If the groom's parents are co-hosting your special day along with the bride's parents, it is customary for the bride's parent's names to appear first and the groom's parent's names follow.

If the groom's parents are not co-hosting the wedding but the couple wishes to acknowledge them, their name appears after the groom's name.

In a situation where the couple is paying for their own wedding, I suggest the wording as follows:

Miss Mary Jones


Mr. John Smith

Request the honour of your presence at their wedding.....

Names and spelling for wedding invitations etiquette

  • Titles are not spelled out, instead use the abbreviations for Mr. and Mrs., Ms. The title Doctor should not be abbreviated.
  • If the bride has the same last name as her parents, then only use her first and middle name.
  • The groom's complete name is used with his title, Mr., Doctor, Captain.
  • In a situation where there is a divorce, the parent's names should appear on a separate line without the word "and." If the Mom is remarried use her married name. In years gone by, it wasn't proper etiquette to include a stepparent's name, however, if the bride or groom wishes, they may add their step parent's name.
  • In cases where a parent is deceased and the bride or groom wants to include their name, they should make it clear that the person is deceased by including the word "late." An example of this wording is John Jones and the late Mary Jones. Omit titles as they would appear awkward.
  • If the ceremony is being performed in a church, synagogue, mosque or any house of worship then the phrase "the honour of your presence" is used. There are many variations of wording that are acceptable and proper for the couple to choose.
Wedding etiquette for invitations

Additional tips and ideas for wedding invitations etiquette

When the ceremony and reception are in separate locations, then a separate reception card is customary. 

If you are inviting some guests only to the ceremony, then a separate reception card is necessary for proper etiquette.

Some couples are choosing to have a scaled down party after the ceremony.  This is perfectly acceptable however; wedding invitations etiquette says, it's courteous to inform your guests of such.  You may phrase your invitation to read, "Cocktails to follow" in place of, "reception to follow."

Couples wishing to have a reception with casual attire or a black tie affair should place that information on the reception card or on the lower right hand corner of the invite.

Bridal registry information should not be placed anywhere on your invitation.

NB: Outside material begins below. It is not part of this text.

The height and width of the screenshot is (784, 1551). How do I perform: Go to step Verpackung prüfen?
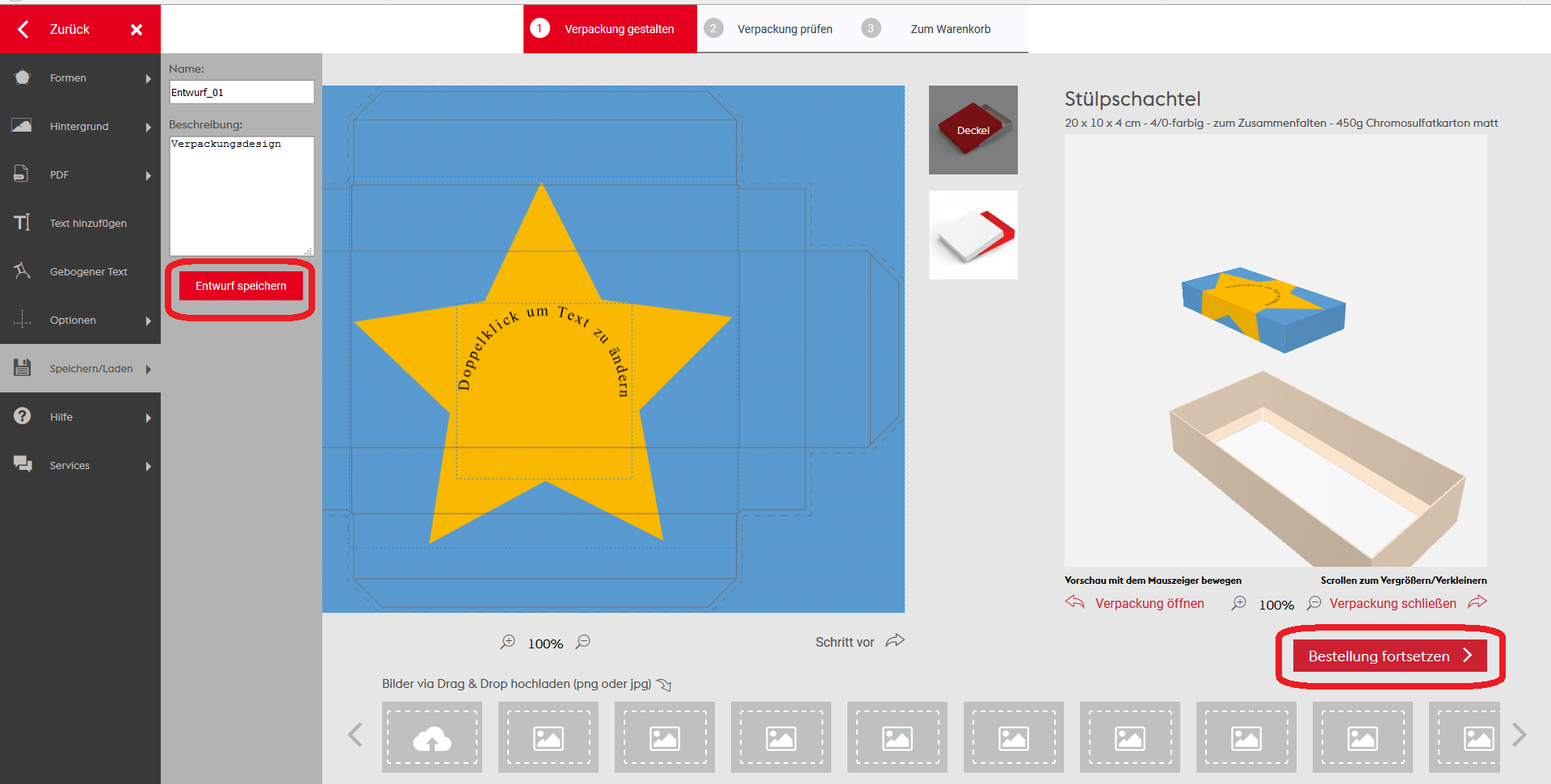tap(784, 29)
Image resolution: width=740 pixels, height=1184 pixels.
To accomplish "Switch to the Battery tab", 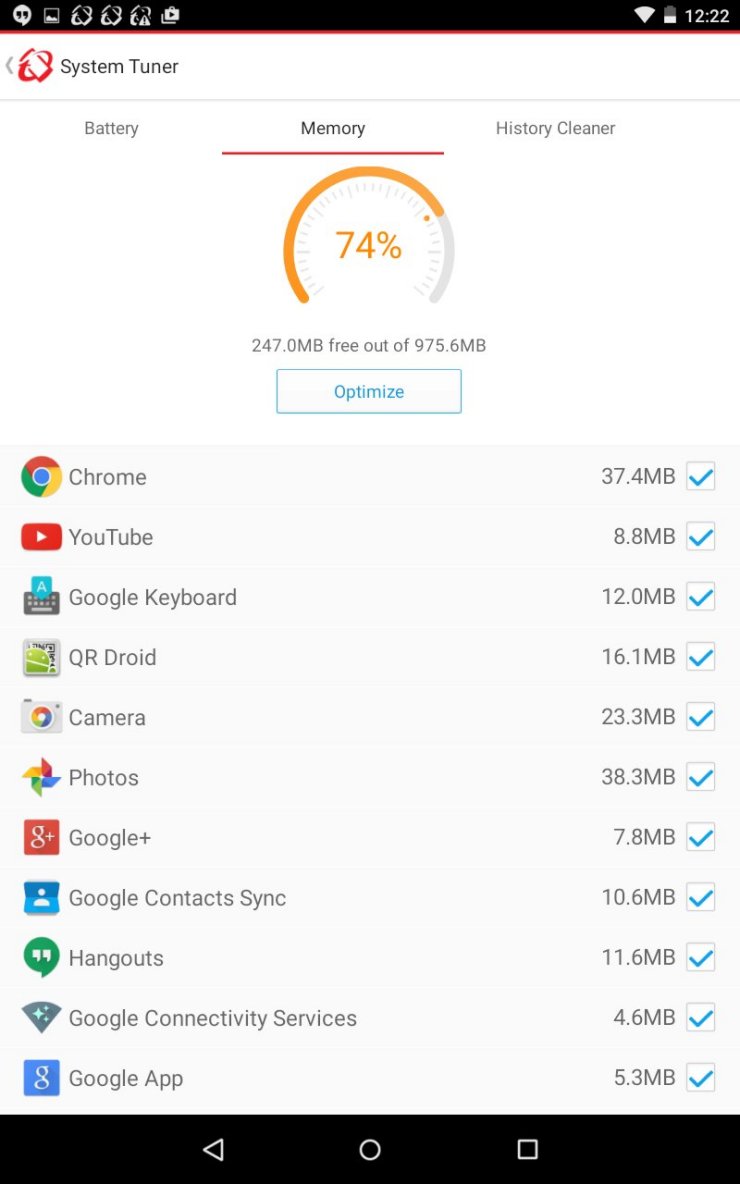I will tap(111, 128).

Etiquette for beauitful wedding invitations

Wedding Invitations Etiquette for Additional Guests

  • A bride is obligated to invite engaged friends, and relatives with a guest. This is also true for guests that have a live in romantic partner.
  • If your friends or family members are just dating it is not mandatory to include a guest for them.
  • If your guest is in a long term relationship then the decision is up to you; you do need to be careful to be consistent with your invites as not to insult any of your friends or family members.
  • Some unmarried guests may be insulted if they are not permitted to bring a guest, so be prepared with a stock answer. Something in the line of, "I'd love to have everyone bring a guest but it just isn't possible because ….. " and then give your reason. Perhaps your church or reception room is too small, or too costly, or "If I permit you to bring a guest then I will have to allow so and so to bring a guest and I simply don't have the budget to do as you wish."
  • Couples are not obligated to permit their bridesmaids and groomsmen to bring a guest, however it is a nice gesture since they are doing so much for you.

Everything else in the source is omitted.